*Task details:*
Please copy, exactly as they appear below, the lines from the one containing "Instruction: Click the -99%" through the one containing "This screenshot has width=1512, height=809.".

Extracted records
►

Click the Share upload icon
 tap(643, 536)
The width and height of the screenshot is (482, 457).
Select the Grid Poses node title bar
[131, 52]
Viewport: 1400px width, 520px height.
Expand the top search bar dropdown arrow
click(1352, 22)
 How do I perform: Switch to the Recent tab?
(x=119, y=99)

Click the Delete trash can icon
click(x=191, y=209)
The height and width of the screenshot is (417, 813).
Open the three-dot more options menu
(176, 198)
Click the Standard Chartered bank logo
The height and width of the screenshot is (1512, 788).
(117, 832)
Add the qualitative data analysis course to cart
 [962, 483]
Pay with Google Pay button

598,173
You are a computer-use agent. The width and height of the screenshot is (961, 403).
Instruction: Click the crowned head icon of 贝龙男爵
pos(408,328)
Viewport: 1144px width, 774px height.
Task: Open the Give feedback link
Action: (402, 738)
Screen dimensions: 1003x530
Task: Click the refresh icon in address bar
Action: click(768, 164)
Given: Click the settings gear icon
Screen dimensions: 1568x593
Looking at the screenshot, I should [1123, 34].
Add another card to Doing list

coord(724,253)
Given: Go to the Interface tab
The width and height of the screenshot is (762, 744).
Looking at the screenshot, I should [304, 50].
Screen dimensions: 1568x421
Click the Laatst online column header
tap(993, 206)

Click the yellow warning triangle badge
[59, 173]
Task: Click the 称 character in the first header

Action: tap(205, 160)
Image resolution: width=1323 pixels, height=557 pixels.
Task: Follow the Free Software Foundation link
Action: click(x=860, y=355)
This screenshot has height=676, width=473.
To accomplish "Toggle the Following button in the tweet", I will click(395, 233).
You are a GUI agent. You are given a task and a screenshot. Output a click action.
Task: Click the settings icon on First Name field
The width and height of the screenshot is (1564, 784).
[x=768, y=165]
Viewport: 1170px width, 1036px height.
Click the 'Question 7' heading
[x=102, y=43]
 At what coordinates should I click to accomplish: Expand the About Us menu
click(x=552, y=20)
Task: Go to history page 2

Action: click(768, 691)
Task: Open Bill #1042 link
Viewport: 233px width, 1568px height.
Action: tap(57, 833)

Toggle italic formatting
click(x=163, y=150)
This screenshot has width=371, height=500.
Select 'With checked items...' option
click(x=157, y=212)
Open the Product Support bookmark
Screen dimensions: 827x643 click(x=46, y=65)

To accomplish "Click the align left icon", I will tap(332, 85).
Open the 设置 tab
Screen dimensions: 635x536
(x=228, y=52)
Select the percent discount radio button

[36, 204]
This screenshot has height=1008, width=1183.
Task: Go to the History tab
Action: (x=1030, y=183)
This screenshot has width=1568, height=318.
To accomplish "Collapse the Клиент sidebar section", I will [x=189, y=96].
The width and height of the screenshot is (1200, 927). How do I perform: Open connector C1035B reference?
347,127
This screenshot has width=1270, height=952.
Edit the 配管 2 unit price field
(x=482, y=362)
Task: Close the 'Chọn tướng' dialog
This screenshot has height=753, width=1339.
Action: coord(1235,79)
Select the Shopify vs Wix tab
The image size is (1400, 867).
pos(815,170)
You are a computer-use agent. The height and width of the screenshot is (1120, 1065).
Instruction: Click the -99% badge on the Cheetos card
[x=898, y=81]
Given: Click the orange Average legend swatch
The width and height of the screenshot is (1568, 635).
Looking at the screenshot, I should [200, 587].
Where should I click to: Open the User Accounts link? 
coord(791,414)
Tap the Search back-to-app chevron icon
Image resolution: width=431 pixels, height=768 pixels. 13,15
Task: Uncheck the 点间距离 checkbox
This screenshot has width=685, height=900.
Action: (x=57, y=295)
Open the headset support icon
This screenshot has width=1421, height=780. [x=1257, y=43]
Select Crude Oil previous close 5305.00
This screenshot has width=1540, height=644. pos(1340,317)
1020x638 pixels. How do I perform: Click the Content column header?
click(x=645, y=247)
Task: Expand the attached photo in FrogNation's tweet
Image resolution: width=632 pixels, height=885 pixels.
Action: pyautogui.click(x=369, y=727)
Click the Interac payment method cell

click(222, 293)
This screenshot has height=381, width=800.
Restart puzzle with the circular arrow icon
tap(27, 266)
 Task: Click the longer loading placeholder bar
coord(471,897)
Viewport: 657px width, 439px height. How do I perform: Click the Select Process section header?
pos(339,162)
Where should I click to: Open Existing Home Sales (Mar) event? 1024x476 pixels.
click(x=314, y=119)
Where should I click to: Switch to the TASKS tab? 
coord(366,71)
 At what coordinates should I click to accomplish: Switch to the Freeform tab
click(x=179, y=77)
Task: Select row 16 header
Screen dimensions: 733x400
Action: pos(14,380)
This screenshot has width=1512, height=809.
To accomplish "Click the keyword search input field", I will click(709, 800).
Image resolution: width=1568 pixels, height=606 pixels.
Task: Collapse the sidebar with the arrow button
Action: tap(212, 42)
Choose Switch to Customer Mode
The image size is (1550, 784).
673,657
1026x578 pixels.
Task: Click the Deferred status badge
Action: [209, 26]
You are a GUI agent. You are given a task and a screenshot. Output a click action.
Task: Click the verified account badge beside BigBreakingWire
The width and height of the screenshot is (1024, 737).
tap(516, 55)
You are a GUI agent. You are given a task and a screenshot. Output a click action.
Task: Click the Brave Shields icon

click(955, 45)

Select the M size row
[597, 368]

◄

*Solved exercise:*
Instruction: Click the -99% badge on the Cheetos card
[x=898, y=81]
Given: Click the orange Average legend swatch
The width and height of the screenshot is (1568, 635).
Looking at the screenshot, I should [200, 587].
Where should I click to: Open the User Accounts link? 
coord(791,414)
Tap the Search back-to-app chevron icon
Image resolution: width=431 pixels, height=768 pixels. 13,15
Task: Uncheck the 点间距离 checkbox
This screenshot has width=685, height=900.
Action: (x=57, y=295)
Open the headset support icon
This screenshot has width=1421, height=780. [x=1257, y=43]
Select Crude Oil previous close 5305.00
This screenshot has width=1540, height=644. pos(1340,317)
1020x638 pixels. How do I perform: Click the Content column header?
click(x=645, y=247)
Task: Expand the attached photo in FrogNation's tweet
Image resolution: width=632 pixels, height=885 pixels.
Action: pyautogui.click(x=369, y=727)
Click the Interac payment method cell

click(222, 293)
This screenshot has height=381, width=800.
Restart puzzle with the circular arrow icon
tap(27, 266)
 Task: Click the longer loading placeholder bar
coord(471,897)
Viewport: 657px width, 439px height. How do I perform: Click the Select Process section header?
pos(339,162)
Where should I click to: Open Existing Home Sales (Mar) event? 1024x476 pixels.
click(x=314, y=119)
Where should I click to: Switch to the TASKS tab? 
coord(366,71)
 At what coordinates should I click to accomplish: Switch to the Freeform tab
click(x=179, y=77)
Task: Select row 16 header
Screen dimensions: 733x400
Action: pos(14,380)
This screenshot has width=1512, height=809.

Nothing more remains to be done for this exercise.